Opinion
Docket No. 16511.
October 10, 1955.
APPEAL from an order of the Superior Court of Alameda County denying change of venue. Ralph E. Hoyt, Judge. Affirmed.
John R. Golden for Appellant.
Wagener Brailsford for Respondent.
Plaintiff filed in Alameda County a complaint for a divorce, the custody of the two minor children of the marriage, and a prayer for financial support of herself and the children. The defendant filed an answer and a cross-complaint in which he did not ask for a divorce, but prayed for an award of joint custody of the minor children. Simultaneously with the filing of a cross-complaint defendant filed a motion for a change of the place of trial to the city and county of San Francisco on the ground of residence. The plaintiff filed an affidavit opposing the change on the ground of the convenience of witnesses. She named four witnesses — two residing in Alameda County and two residing in Sacramento County — as parties necessary for the presentation of the case. The motion of defendant was denied.

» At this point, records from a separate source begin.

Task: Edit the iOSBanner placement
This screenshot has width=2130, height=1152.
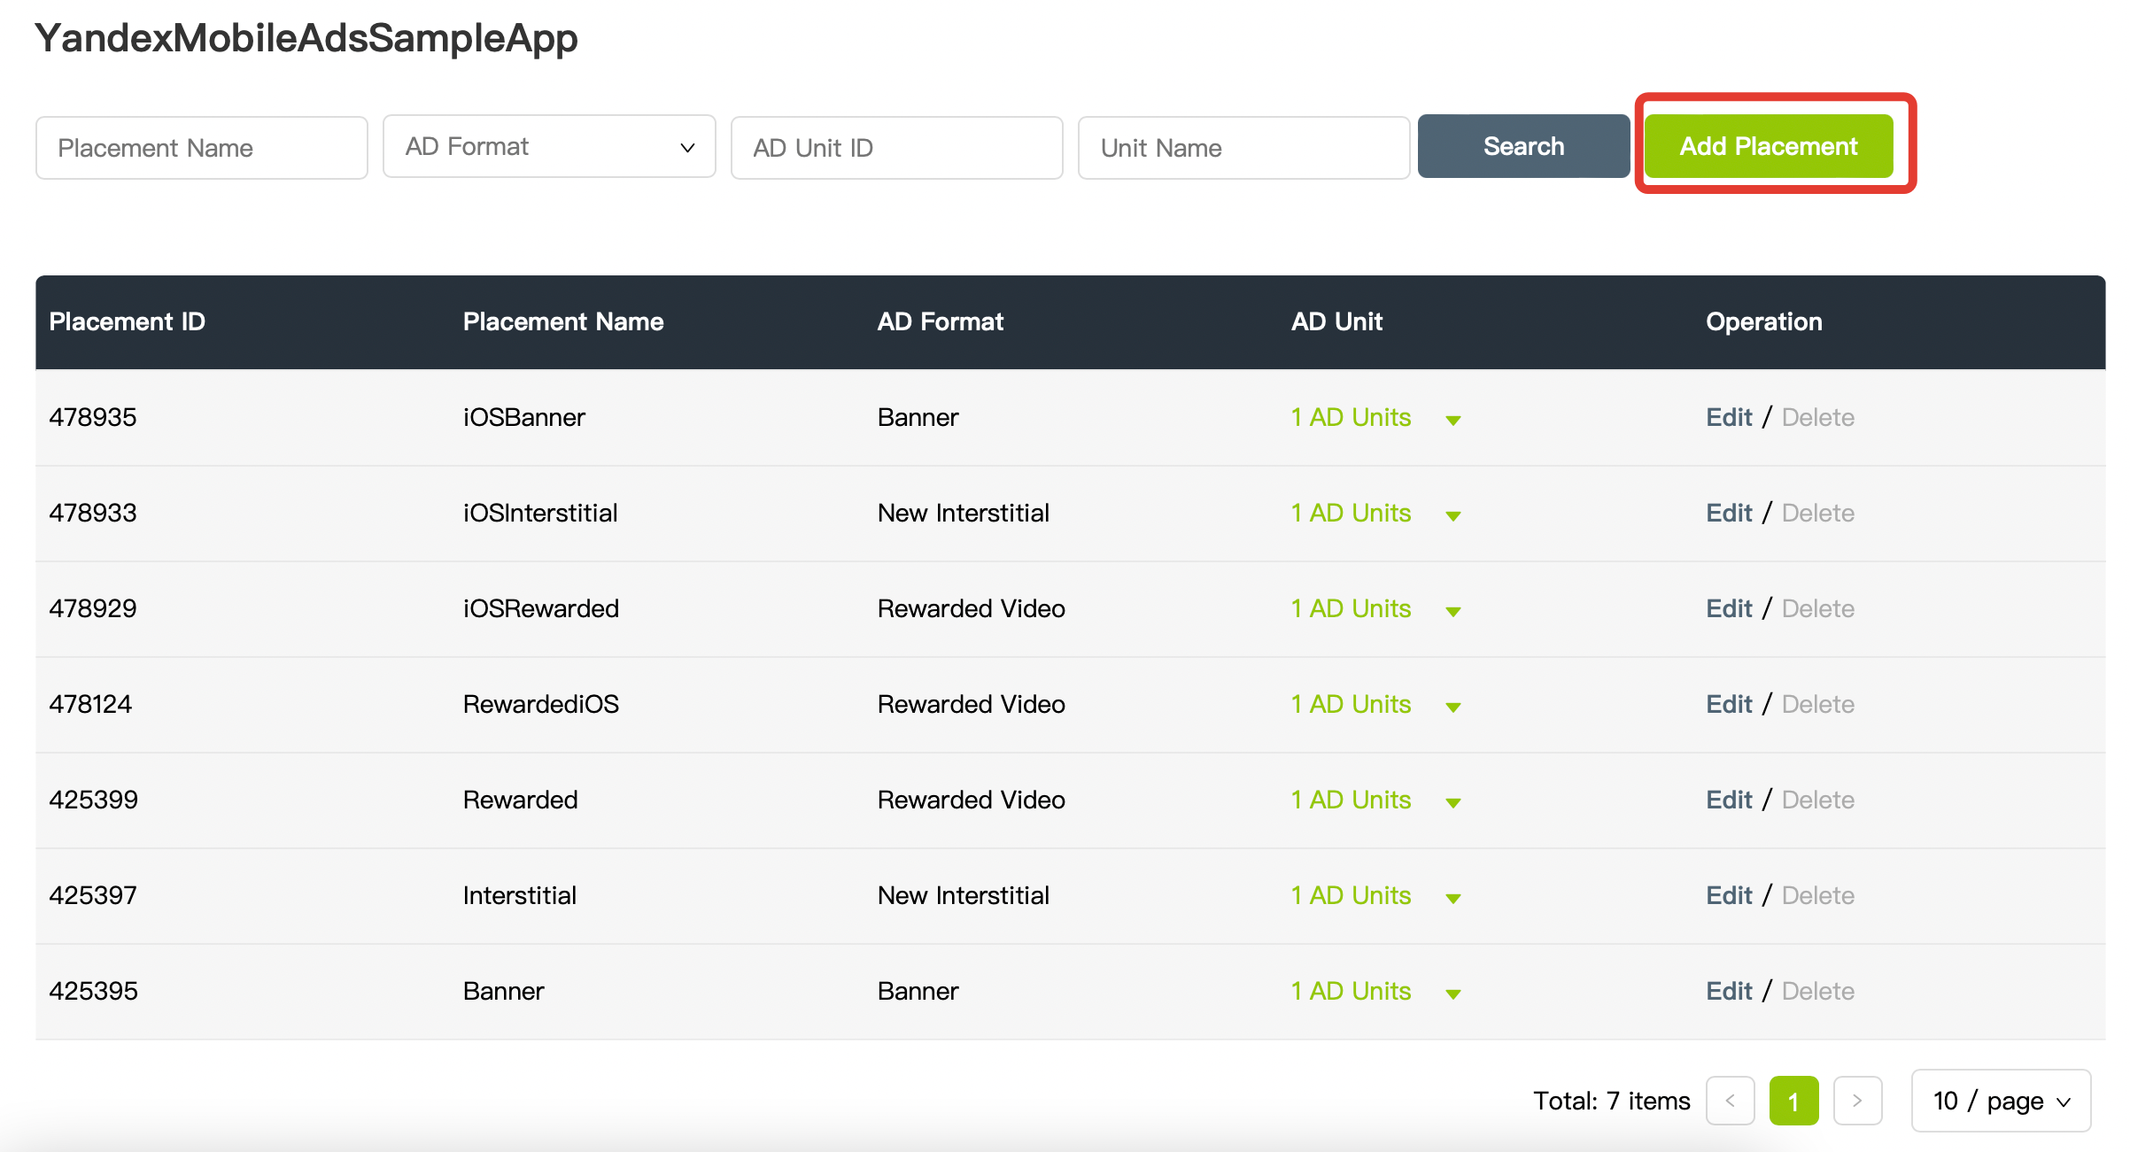Action: pos(1728,417)
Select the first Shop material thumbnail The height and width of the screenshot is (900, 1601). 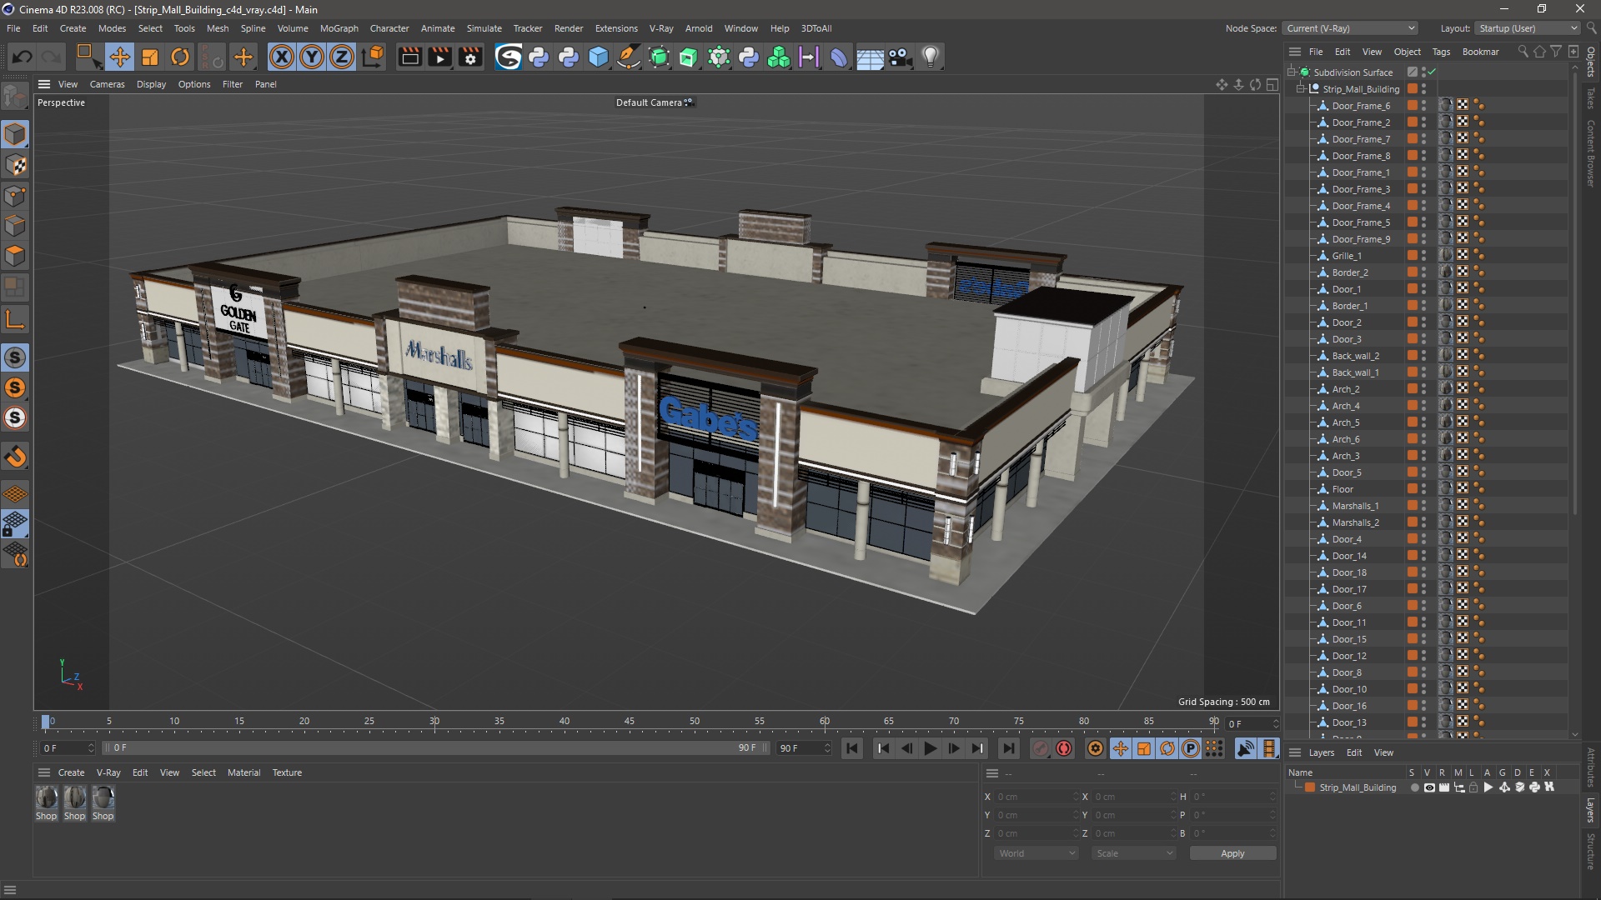tap(47, 798)
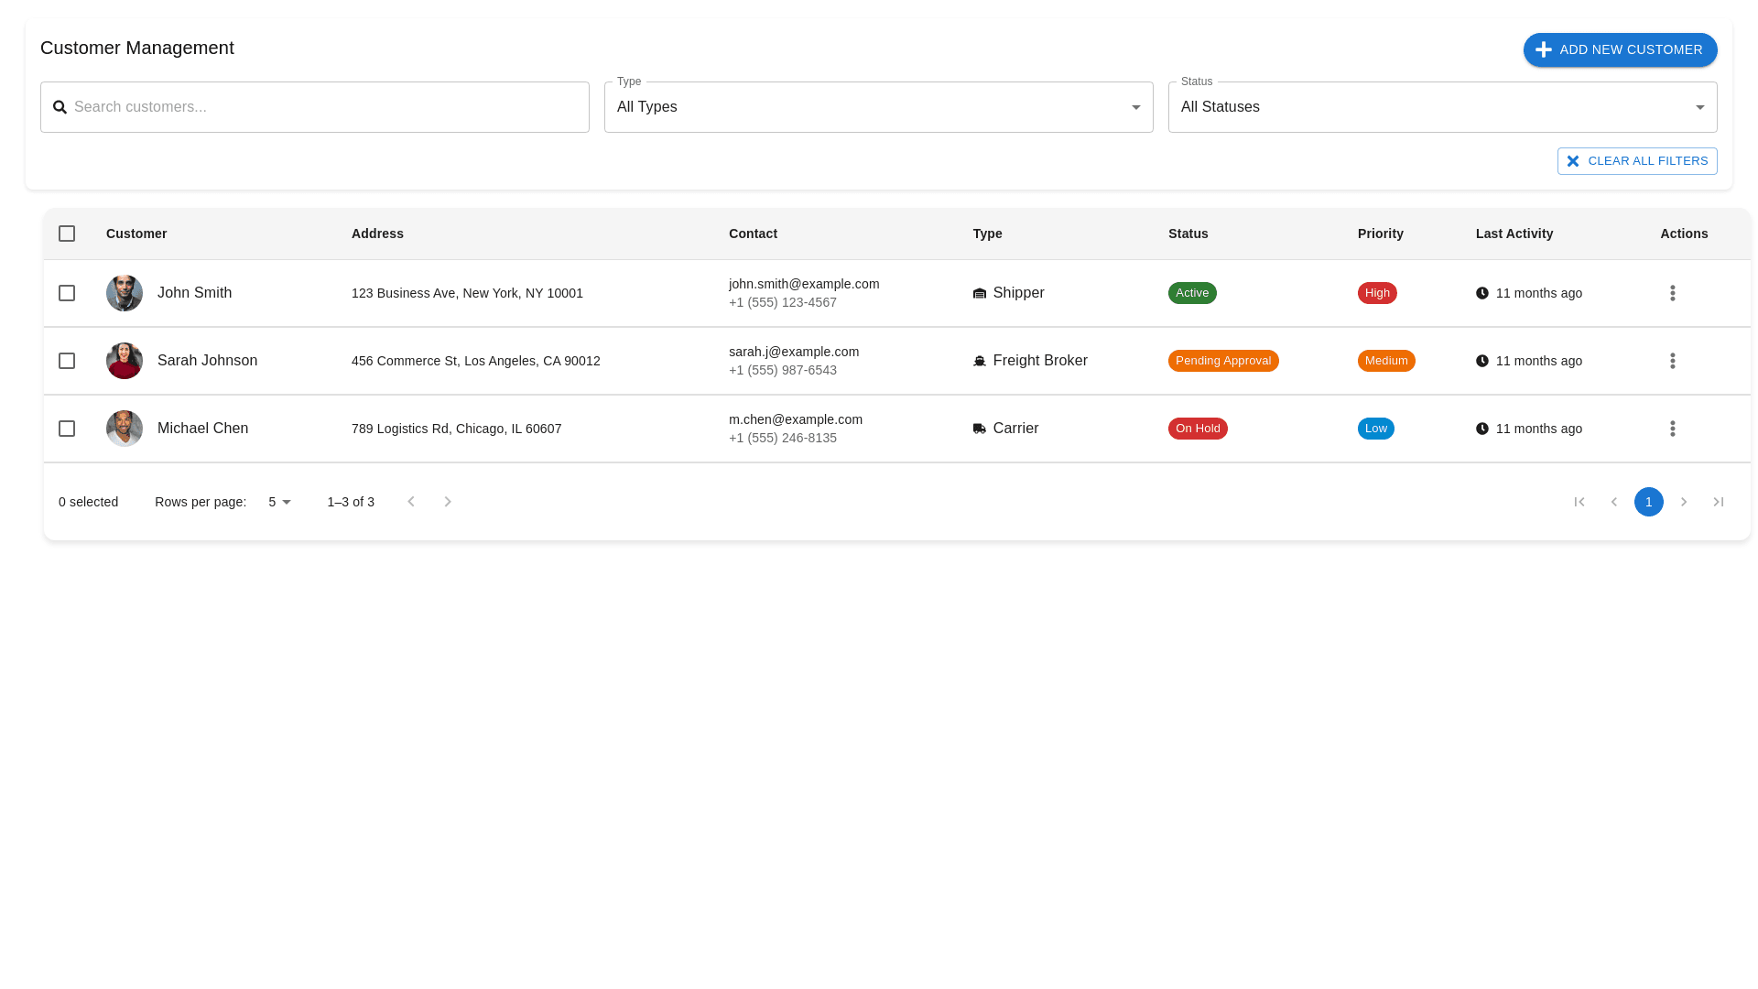Image resolution: width=1758 pixels, height=989 pixels.
Task: Toggle the select-all header checkbox
Action: pyautogui.click(x=67, y=234)
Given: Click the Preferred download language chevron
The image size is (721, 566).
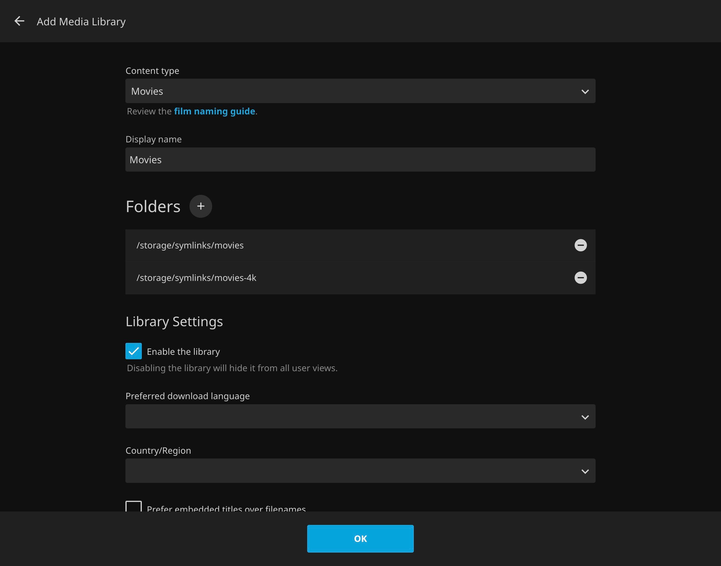Looking at the screenshot, I should [x=585, y=417].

His appeal from this order is based on the sole ground that it was a breach of discretion of the trial court. [1] Uniformly the reviewing courts have held that the granting or denying of such motions is a matter of discretion resting in the trial court. (Code Civ. Proc., § 396b; Di Giorgio Fruit Corp. v. Zachary, 60 Cal.App.2d 560, 563 [ 141 P.2d 8]; White v. Kaiser-Frazer Corp., 100 Cal.App.2d 754 [ 224 P.2d 833]; Lyon v. Master Holding Corp., 50 Cal.App.2d 238, 241 [ 122 P.2d 947]; 25 Cal.Jur. pp. 884-885.) It would add nothing to this opinion for us to say whether the grounds advanced in the motion for a change were in our opinion sufficient. It needs no more than the statement of the accepted rule that in cases of this character the discretion rests in the trial court and that the exercise of that discretion will not be disturbed on appeal except upon a showing of gross abuse. No such showing has been made here.
Order affirmed.
Dooling, J., and Kaufman, J., concurred.